L’Algérie dans le miroir de la droite française : l’accord de 1968 comme symbole de l’ennemi imaginaire
À chaque échéance électorale en France, l’Algérie revient sur le devant de la scène, non pas en tant que partenaire historique ou voisin méditerranéen, mais comme un « spectre » convoqué pour expliquer toutes les crises internes : pénurie de logements, chômage, délitement du modèle social, voire « effondrement républicain ». Au cœur de cette invocation récurrente se trouve l’accord franco-algérien de 1968, érigé par l’extrême droite en symbole du prétendu « envahissement algérien », comme s’il était la source de tous les maux.
Pourtant, la réalité est plus nuancée. En 2024, 29 100 Algériens ont obtenu un premier titre de séjour en France, soit une baisse de 9 % par rapport à 2023, tandis que 37 000 Marocains en ont bénéficié, un chiffre stable qui place le Maroc en tête des primo-délivrances depuis plusieurs années. En matière de renouvellement, les Algériens comptabilisent 125 000 titres, contre 128 500 pour les Marocains, ce qui confirme que les deux communautés sont comparables en volume. Pourtant, seul l’accord de 1968 est systématiquement présenté comme « scandaleux » dans le discours politique.
L’Algérie convoquée, le Maroc épargné : une sélectivité politique
Cette asymétrie ne découle pas des chiffres. L’Algérie compte environ 650 000 ressortissants en situation régulière en France, contre plus de 1,5 million de Marocains, dont 670 000 binationaux. Les Marocains sont également les premiers bénéficiaires des acquisitions de nationalité française depuis plusieurs années. Pourtant, dans l’imaginaire politique français, l’Algérie incarne « l’Autre » chargé de tous les fardeaux : le poids de l’histoire coloniale, l’échec de l’intégration, et tout ce que le système politique peine à affronter en interne.
Le Maroc, malgré des avantages juridiques indéniables (accord de 1987 permettant une carte de résident après 3 ans de séjour régulier, contre 5 ans dans le droit commun), n’est jamais mobilisé avec la même intensité. Pourquoi ? Parce que la charge mémorielle propre à l’Algérie dans la conscience française – guerre d’indépendance, rupture coloniale – demeure une « blessure ouverte » que certains exploitent pour réactiver des réflexes identitaires.
Accord de 1968 : un instrument narratif, non juridique
L’accord franco-algérien de 1968, signé dans un contexte où la France avait besoin de main-d’œuvre, crée un régime dérogatoire : certificats de résidence gratuits depuis 2001 (contre 225 € pour les autres étrangers), accès accéléré à la carte de 10 ans (après 3 ans de séjour, contre 5 ans en droit commun) et facilités pour le regroupement familial.

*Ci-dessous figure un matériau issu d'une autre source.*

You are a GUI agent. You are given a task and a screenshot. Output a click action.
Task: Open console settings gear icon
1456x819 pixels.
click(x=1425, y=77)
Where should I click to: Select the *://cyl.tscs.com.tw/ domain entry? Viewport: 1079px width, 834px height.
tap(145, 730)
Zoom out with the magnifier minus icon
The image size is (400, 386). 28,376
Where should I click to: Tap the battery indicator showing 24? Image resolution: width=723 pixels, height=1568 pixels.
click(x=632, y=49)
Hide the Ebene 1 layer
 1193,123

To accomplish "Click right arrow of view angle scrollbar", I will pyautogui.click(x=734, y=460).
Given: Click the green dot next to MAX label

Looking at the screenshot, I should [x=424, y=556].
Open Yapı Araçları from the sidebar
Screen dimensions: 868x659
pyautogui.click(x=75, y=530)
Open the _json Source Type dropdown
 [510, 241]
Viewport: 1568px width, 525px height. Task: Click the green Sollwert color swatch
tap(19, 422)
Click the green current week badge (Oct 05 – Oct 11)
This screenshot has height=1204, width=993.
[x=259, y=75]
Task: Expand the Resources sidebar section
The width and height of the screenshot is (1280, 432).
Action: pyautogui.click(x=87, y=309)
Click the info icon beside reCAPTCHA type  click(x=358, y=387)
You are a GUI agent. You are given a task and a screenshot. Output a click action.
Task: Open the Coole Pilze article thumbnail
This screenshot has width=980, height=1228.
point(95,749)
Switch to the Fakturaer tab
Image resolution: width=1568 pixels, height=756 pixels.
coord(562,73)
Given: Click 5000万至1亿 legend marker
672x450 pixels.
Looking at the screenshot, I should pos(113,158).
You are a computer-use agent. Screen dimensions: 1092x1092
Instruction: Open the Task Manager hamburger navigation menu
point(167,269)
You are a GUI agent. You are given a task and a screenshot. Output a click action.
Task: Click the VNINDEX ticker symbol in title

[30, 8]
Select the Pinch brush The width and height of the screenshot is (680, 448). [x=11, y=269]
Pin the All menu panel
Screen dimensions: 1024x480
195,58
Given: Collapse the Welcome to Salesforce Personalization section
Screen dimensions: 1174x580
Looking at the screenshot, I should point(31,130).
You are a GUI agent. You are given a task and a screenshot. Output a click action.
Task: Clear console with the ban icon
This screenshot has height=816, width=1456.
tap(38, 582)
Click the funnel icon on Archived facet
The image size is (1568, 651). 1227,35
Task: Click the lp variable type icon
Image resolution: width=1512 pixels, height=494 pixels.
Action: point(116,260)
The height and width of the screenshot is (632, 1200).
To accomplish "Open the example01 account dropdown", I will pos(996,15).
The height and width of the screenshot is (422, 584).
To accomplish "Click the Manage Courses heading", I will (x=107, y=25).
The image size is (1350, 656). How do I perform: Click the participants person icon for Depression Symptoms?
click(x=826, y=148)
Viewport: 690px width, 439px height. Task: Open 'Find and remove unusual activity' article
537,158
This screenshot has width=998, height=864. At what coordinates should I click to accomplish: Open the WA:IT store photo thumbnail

Mais ces dispositions ont été fortement réduites par trois avenants (1985, 1994, 2001) et par l’instauration du visa obligatoire en 1986. Aujourd’hui, l’accord ne confère plus d’avantages massifs, contrairement à ce que prétend le discours politique.
À titre de comparaison, l’accord franco-marocain de 1987 offre des facilités similaires : carte de résident après 3 ans, regroupement familial simplifié, et droits professionnels étendus. Pourtant, il n’est jamais au cœur des polémiques.
Conclusion : une nécessité stratégique pour l’Algérie
Face à cette instrumentalisation systématique, il est dans l’intérêt de l’Algérie de reconsidérer l’accord de 1968, non seulement pour des raisons de souveraineté juridique, mais comme une démarche stratégique visant à priver le discours politique français de son « ennemi imaginaire ». Une révision – voire une suppression – de cet accord contraindrait la classe politique française à affronter ses propres contradictions sans recourir à ce levier symbolique, et permettrait de rééquilibrer la relation bilatérale sur des bases plus réalistes et équitables.
Belgacem Merbah
📌 Chiffres clés à retenir :
- Algériens en France : 650 000 résidents réguliers ; 29 100 premiers titres en 2024 ; 125 000 renouvellements.
- Marocains en France : 1,5 million (dont 670 000 binationaux) ; 37 000 premiers titres en 2024 ; 128 500 renouvellements.
- Accord 1968 : carte de 10 ans après 3 ans de séjour ; gratuité des titres depuis 2001.
- Accord 1987 (Maroc) : mêmes facilités, mais absent du débat politique.